Amazon SageMaker
Developer Guide

Tuning a Sequence to Sequence Model

Automatic model tuning, also known as hyperparameter tuning, finds the best version of a model by running many jobs that test a range of hyperparameters on your dataset. You choose the tunable hyperparameters, a range of values for each, and an objective metric. You choose the objective metric from the metrics that the algorithm computes. Automatic model tuning searches the hyperparameters chosen to find the combination of values that result in the model that optimizes the objective metric.

For more information about model tuning, see Automatic Model Tuning.

Metrics Computed by the Sequence to Sequence Algorithm

The sequence to sequence algorithm reports three metrics that are computed during training. Choose one of them as an objective to optimize when tuning the hyperparameter values.

Metric Name Description Optimization Direction
validation:accuracy

Accuracy computed on the validation dataset.

Maximize

validation:bleu

Bleu score computed on the validation dataset. Because BLEU computation is expensive, you can choose to compute BLEU on a random subsample of the validation dataset to speed up the overall training process. Use the bleu_sample_size parameter to specify the subsample.

Maximize

validation:perplexity

Perplexity, is a loss function computed on the validation dataset. Perplexity measures the cross-entropy between an empirical sample and the distribution predicted by a model and so provides a measure of how well a model predicts the sample values, Models that are good at predicting a sample have a low perplixity.

Minimize

Tunable Hyperparameters

You can tune the following hyperparameters for the &IMlong; sequence to sequence algorithm. The hyperparameters that have the greatest impact on sequence to sequence objective metrics are: batch_size, optimizer_type, learning_rate, num_layers_encoder, and num_layers_decoder.
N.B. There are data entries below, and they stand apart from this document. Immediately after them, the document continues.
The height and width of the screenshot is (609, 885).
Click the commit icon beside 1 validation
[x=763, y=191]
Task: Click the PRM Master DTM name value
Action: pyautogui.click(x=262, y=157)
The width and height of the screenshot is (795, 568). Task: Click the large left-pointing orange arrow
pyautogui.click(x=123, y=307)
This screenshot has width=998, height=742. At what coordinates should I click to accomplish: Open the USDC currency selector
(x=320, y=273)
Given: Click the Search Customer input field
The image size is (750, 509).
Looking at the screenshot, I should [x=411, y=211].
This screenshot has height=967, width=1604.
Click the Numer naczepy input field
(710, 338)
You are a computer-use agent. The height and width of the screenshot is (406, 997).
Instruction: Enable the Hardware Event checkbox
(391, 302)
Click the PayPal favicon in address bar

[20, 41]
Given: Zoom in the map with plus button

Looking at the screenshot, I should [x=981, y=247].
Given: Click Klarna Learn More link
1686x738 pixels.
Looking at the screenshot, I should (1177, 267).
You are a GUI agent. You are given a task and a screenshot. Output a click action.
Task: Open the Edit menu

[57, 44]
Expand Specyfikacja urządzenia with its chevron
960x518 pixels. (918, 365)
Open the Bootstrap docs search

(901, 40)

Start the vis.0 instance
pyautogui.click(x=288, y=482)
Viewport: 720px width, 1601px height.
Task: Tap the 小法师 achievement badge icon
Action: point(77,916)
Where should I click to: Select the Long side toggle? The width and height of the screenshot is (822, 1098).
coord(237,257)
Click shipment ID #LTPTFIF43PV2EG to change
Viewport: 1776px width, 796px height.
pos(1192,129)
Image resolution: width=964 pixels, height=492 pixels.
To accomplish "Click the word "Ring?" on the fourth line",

Parameter Name Parameter Type Recommended Ranges
num_layers_encoder

IntegerParameterRange

[1-10]

num_layers_decoder

IntegerParameterRange

[1-10]

batch_size

CategoricalParameterRange

[16,32,64,128,256,512,1024,2048]

optimizer_type

CategoricalParameterRange

['adam', 'sgd', 'rmsprop']

weight_init_type

CategoricalParameterRange

['xavier', 'uniform']

weight_init_scale

ContinuousParameterRange

For the xavier type: MinValue: 2.0, MaxValue: 3.0 For the uniform type: MinValue: -1.0, MaxValue: 1.0

learning_rate

ContinuousParameterRange

MinValue: 0.00005, MaxValue: 0.2

weight_decay

ContinuousParameterRange

MinValue: 0.0, MaxValue: 0.1

momentum

ContinuousParameterRange

MinValue: 0.5, MaxValue: 0.9

clip_gradient

ContinuousParameterRange

MinValue: 1.0, MaxValue: 5.0

rnn_num_hidden

CategoricalParameterRange

Applicable only to recurrent neural networks (RNNs). [128,256,512,1024,2048]

cnn_num_hidden

CategoricalParameterRange

Applicable only to convolutional neural networks (CNNs). [128,256,512,1024,2048]

num_embed_source

IntegerParameterRange

[256-512]

num_embed_target

IntegerParameterRange

[256-512]

embed_dropout_source

ContinuousParameterRange

MinValue: 0.0, MaxValue: 0.5

embed_dropout_target

ContinuousParameterRange

MinValue: 0.0, MaxValue: 0.5

rnn_decoder_hidden_dropout

ContinuousParameterRange

MinValue: 0.0, MaxValue: 0.5

cnn_hidden_dropout

ContinuousParameterRange

MinValue: 0.0, MaxValue: 0.5

lr_scheduler_type

CategoricalParameterRange

['plateau_reduce', 'fixed_rate_inv_t', 'fixed_rate_inv_sqrt_t']

plateau_reduce_lr_factor

ContinuousParameterRange

MinValue: 0.1, MaxValue: 0.5

plateau_reduce_lr_threshold

IntegerParameterRange

[1-5]

fixed_rate_lr_half_life

IntegerParameterRange

[10-30]